Direction: Reproduce the lines below word for word, leaving out the pictures.

Supplied material:
[BEGIN]

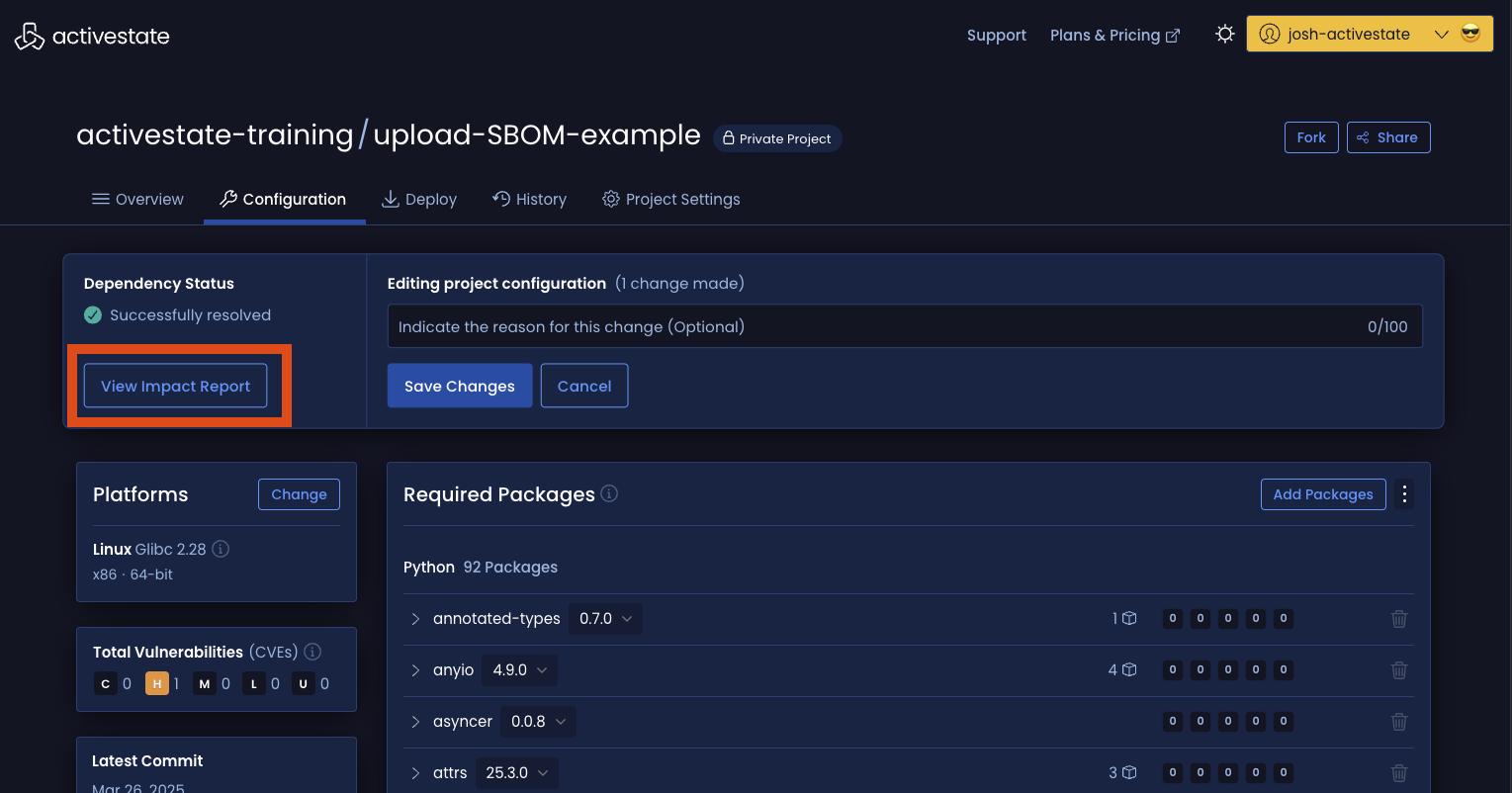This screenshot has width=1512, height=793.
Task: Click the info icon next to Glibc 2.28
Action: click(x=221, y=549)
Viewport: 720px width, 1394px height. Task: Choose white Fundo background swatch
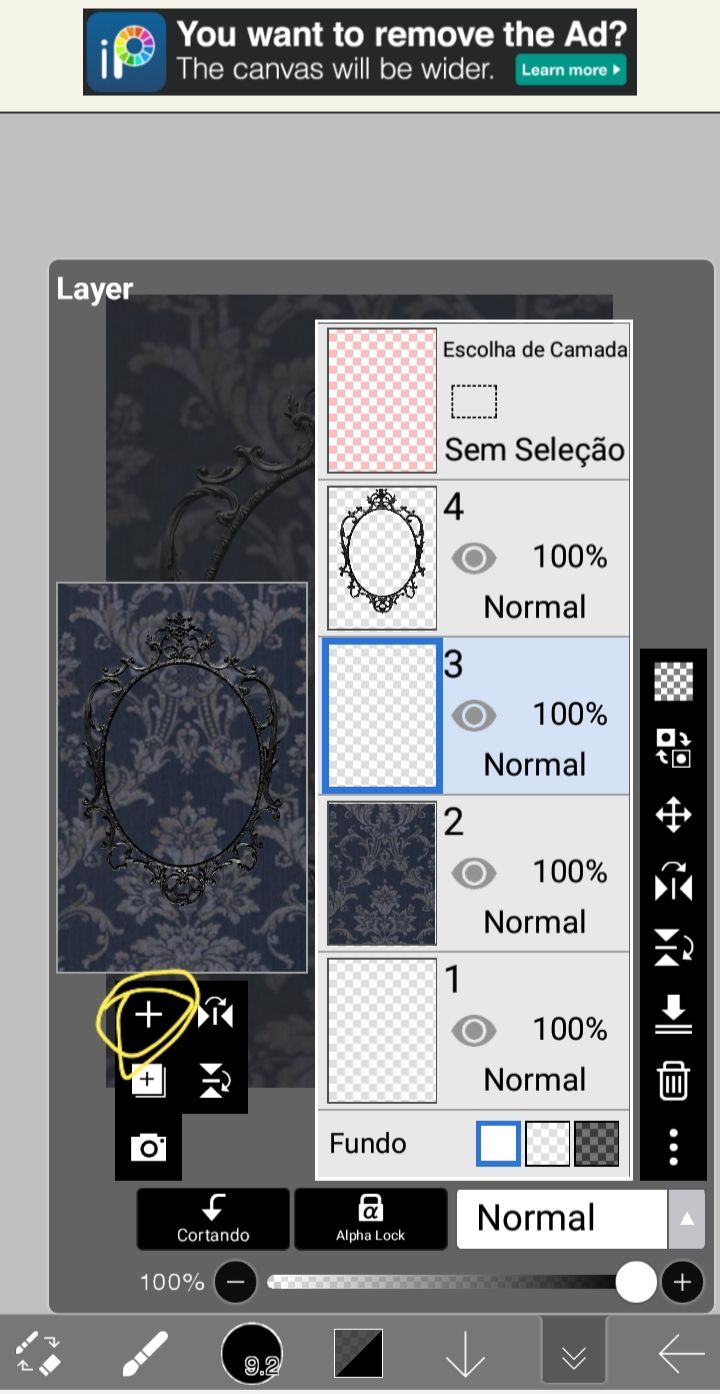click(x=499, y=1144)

[END]

Solution to this problem:
This screenshot has width=1512, height=793.
Task: Click the info icon next to Glibc 2.28
Action: click(x=221, y=549)
Viewport: 720px width, 1394px height. Task: Choose white Fundo background swatch
click(x=499, y=1144)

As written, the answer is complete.